Al respecto, puntualiza que “el constituyente debe captar la realidad cultural, entre otras, del pueblo de nuestra provincia, y dentro de esa realidad, la presencia de Dios”, y luego de citar “las ermitas, grutas, y otras manifestaciones análogas que encontramos en nuestras rutas, las estampas de la Virgen en sus distintas advocaciones que están presentes en los negocios, imágenes de santos, rosarios, etcétera, colgando en los vehículos”, la realidad de Villa Libertador San Martín y el circuito de la colonización judía, concluye que “el pueblo de Entre Ríos es profundamente religioso”.

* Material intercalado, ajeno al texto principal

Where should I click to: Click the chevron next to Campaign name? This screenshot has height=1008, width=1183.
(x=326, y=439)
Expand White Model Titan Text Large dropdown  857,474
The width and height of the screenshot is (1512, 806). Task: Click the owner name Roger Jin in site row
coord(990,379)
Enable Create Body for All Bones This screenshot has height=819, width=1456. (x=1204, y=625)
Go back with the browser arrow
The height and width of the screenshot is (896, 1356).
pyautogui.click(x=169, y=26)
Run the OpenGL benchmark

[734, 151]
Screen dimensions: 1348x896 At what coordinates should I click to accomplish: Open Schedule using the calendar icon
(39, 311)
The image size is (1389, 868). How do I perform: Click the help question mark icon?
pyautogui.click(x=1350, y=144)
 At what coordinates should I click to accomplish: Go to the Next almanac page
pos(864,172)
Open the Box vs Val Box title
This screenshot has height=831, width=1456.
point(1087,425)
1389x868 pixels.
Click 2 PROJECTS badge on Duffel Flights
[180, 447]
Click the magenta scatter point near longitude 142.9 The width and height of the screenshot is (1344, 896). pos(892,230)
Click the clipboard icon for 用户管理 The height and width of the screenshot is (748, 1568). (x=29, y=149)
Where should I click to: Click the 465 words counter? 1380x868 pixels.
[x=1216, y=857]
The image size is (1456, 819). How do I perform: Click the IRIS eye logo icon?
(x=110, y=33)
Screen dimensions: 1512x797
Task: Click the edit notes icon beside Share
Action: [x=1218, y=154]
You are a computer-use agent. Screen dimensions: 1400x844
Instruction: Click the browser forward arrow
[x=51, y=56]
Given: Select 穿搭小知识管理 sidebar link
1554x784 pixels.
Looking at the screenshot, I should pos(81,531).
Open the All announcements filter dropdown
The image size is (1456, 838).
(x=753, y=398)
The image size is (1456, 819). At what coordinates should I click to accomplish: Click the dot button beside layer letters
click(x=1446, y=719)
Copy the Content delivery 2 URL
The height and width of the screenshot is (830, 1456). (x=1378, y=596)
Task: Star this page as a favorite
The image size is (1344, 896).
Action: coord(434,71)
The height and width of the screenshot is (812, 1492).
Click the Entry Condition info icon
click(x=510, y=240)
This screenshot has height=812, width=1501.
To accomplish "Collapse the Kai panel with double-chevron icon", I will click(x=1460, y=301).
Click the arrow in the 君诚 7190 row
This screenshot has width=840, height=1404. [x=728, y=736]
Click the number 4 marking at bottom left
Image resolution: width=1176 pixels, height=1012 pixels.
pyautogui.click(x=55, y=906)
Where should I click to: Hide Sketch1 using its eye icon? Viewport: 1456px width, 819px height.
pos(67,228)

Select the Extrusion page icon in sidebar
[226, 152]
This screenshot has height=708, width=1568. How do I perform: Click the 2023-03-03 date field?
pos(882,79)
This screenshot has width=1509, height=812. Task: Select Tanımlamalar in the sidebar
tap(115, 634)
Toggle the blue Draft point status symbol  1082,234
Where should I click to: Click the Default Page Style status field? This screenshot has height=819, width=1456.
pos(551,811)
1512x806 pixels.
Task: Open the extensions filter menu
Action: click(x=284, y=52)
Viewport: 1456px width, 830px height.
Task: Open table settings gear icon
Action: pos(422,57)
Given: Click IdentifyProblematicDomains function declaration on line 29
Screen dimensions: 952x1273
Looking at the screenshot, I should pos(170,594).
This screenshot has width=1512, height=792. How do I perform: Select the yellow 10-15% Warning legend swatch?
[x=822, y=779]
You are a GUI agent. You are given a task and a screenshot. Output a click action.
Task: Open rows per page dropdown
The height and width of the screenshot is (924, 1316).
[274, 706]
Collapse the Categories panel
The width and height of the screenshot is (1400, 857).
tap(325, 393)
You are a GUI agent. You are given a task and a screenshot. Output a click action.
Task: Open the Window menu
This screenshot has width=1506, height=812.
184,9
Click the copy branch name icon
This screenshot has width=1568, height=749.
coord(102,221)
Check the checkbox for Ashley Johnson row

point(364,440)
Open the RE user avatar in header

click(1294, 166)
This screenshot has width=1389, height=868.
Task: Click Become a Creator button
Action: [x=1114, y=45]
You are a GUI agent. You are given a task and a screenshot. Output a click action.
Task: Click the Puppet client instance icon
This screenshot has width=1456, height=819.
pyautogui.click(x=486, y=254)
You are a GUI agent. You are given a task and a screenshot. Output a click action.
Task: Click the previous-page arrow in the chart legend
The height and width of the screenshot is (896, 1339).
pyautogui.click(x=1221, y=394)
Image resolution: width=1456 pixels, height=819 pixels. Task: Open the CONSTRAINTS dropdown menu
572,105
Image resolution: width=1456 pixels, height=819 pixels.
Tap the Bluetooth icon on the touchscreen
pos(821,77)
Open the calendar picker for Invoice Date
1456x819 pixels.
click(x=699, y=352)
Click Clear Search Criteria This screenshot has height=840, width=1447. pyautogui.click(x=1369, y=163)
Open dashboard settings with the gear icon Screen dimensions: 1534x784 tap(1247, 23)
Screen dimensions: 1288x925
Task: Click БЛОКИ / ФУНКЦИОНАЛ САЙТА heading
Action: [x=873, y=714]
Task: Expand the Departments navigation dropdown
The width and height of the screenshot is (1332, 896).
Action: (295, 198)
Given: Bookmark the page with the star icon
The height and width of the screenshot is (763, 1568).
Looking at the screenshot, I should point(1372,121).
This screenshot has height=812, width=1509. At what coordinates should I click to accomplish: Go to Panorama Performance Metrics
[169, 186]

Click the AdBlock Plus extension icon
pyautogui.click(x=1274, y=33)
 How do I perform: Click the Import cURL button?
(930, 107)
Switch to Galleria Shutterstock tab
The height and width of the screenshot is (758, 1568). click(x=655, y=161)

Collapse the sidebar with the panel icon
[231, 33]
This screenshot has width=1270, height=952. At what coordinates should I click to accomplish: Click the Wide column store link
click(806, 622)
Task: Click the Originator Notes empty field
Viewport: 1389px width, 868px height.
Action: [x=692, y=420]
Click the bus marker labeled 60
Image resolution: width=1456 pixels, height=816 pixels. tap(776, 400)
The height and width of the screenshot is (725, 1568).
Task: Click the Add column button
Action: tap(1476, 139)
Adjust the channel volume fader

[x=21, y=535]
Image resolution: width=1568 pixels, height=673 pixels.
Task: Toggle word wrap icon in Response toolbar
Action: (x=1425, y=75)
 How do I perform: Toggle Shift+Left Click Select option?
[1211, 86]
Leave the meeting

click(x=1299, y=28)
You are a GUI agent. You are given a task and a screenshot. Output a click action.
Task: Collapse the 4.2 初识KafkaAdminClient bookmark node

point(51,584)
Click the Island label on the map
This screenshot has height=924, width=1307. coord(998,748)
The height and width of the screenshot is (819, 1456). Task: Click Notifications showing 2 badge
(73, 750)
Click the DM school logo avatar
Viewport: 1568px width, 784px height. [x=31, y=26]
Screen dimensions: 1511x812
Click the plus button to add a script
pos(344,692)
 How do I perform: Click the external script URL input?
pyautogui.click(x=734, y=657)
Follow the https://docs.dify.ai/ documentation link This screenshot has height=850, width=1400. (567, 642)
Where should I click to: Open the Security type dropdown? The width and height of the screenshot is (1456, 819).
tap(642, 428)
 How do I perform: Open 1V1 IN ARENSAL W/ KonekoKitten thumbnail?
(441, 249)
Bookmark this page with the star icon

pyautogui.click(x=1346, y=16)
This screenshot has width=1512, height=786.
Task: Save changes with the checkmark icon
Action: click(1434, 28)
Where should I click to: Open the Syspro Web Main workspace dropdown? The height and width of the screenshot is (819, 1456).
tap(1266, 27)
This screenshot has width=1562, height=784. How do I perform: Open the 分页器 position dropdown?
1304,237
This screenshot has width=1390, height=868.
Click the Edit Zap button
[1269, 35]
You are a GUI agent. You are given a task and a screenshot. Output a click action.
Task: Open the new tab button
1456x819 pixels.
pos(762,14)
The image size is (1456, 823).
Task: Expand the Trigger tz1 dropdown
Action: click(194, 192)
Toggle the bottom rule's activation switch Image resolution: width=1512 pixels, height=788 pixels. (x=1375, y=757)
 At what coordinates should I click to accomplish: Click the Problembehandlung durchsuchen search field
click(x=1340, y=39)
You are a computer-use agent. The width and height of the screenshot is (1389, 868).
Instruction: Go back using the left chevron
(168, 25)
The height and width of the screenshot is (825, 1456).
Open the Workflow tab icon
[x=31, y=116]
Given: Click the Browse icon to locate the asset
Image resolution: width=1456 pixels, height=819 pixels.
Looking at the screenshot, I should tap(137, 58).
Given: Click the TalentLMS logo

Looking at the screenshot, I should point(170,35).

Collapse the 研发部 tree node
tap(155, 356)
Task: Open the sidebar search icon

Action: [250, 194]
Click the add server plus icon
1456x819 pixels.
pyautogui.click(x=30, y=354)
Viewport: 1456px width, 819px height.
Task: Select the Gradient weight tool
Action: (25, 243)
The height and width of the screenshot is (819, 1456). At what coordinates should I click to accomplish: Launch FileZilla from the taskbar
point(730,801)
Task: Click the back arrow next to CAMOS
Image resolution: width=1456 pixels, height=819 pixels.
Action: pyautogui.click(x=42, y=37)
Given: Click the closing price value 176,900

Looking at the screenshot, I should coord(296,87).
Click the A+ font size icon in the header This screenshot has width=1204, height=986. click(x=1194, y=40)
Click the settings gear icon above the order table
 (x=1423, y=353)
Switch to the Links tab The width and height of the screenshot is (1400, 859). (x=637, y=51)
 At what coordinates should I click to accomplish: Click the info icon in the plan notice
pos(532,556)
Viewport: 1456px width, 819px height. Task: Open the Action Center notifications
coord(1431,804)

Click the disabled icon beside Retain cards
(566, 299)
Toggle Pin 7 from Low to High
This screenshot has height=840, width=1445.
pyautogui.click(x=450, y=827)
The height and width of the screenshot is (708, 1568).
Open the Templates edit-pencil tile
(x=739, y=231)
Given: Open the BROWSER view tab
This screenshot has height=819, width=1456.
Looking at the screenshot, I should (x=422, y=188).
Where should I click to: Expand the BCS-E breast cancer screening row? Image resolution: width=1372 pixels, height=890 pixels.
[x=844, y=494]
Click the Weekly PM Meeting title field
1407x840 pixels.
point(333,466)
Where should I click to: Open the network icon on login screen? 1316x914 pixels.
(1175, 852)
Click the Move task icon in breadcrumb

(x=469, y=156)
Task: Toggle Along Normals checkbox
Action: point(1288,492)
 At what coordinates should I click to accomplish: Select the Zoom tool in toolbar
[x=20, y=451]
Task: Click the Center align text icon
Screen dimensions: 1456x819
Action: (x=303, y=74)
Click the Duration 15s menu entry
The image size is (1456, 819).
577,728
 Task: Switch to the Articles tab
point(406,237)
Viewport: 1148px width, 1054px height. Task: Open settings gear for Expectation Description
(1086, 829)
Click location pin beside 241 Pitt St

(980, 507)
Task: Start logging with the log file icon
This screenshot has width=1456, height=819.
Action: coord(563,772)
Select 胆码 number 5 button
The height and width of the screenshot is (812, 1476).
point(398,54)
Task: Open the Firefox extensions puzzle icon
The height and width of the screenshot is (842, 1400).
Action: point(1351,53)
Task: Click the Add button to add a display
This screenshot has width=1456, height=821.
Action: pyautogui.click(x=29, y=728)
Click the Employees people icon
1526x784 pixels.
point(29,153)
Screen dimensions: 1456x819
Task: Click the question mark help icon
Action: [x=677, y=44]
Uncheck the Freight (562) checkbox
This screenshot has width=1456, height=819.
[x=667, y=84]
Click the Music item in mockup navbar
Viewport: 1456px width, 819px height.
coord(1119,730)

“La Constitución de 1933 vigente, y objeto de la reforma a desarrollarse, es la única de todas las constituciones de la Argentina, incluyendo la Nacional, que no tiene Preámbulo, el que fue expresamente omitido por la mentalidad laica predominante en ese momento entre los constituyentes”, añade.
“El problema fundamental no es si hubo prevaricato”
El arzobispo de Paraná, Mario Luis Bautista Maulión, le respondió ayer al titular del Superior Tribunal de Justicia (STJ), Daniel Carubia, quien había refutado las críticas hechas al fallo que allanó el camino para que una joven discapacitada embarazada producto de una violación pudiese interrumpir la gestión.
Sin nombrar al clero, Carubia pidió en forma pública que se evite “confrontar postulados religiosos que son absolutos, con principios jurídicos que siempre son relativos”. La declaración fue, además, una respuesta a un documento del Secretariado Nacional para la Familia de la Conferencia Episcopal Argentina, que había acusado de “prevaricato” al máximo tribunal.
“Fundar un fallo en una falsedad es un delito. Se llama prevaricato”, planteó el Episcopado.
—¿No se excedió el Episcopado al usar ese calificativo? —le preguntó EL DIARIO a Maulión.
—Eso puede ser discutido. Pero a mi modo de ver, el problema fundamental no es si hay prevaricato o no. El problema es si hay legitimación o no del aborto. La Comisión del Episcopado ha hecho esta apreciación, que podrá ser legalmente o jurídicamente discutida, pero, reitero, la cuestión de fondo no es si hubo prevaricato o no. La cuestión de fondo es si ha habido muerte o no de un inocente.
—Se puede dar esa discusión en otros terrenos, y en otros términos.
—Sí, puede haber discusión en otros términos. Pero la cuestión de fondo es ésta: acá se trata de la muerte de una persona inocente.
Yo creo que esto es mucho más que una cuestión jurídica. Acá el hecho no es tanto lo jurídico como lo real que está en juego. Por lo tanto que haya normas que despenalicen una acción, y que haya normas que pareciera que la contradicen, no resuelve el problema de fondo que es una vida humana en riesgo y en juego.
Más adelante, el arzobispo dijo que “la vida es un derecho fundamental de la persona humana, proclamado en nuestra Constitución Nacional. No es algo religioso. Es algo que hace a la dignidad de la persona humana”.
—Pero en el Código Penal está prevista la figura del aborto terapéutico para dementes violadas.
—Eso plantea, a mi modo de ver, una especie de incoherencia legal en nuestro sistema. No una contradicción sino una no coherencia. La no punibilidad del aborto en estas circunstancias, no quita que esto sea una privación de una vida a una persona que tiene derecho a vivir. El hecho de no castigar este aborto no resuelve el problema. Hay derechos que no son producto de la legislación sino que son anteriores a toda legislación. Uno de esos derechos es el derecho a la vida.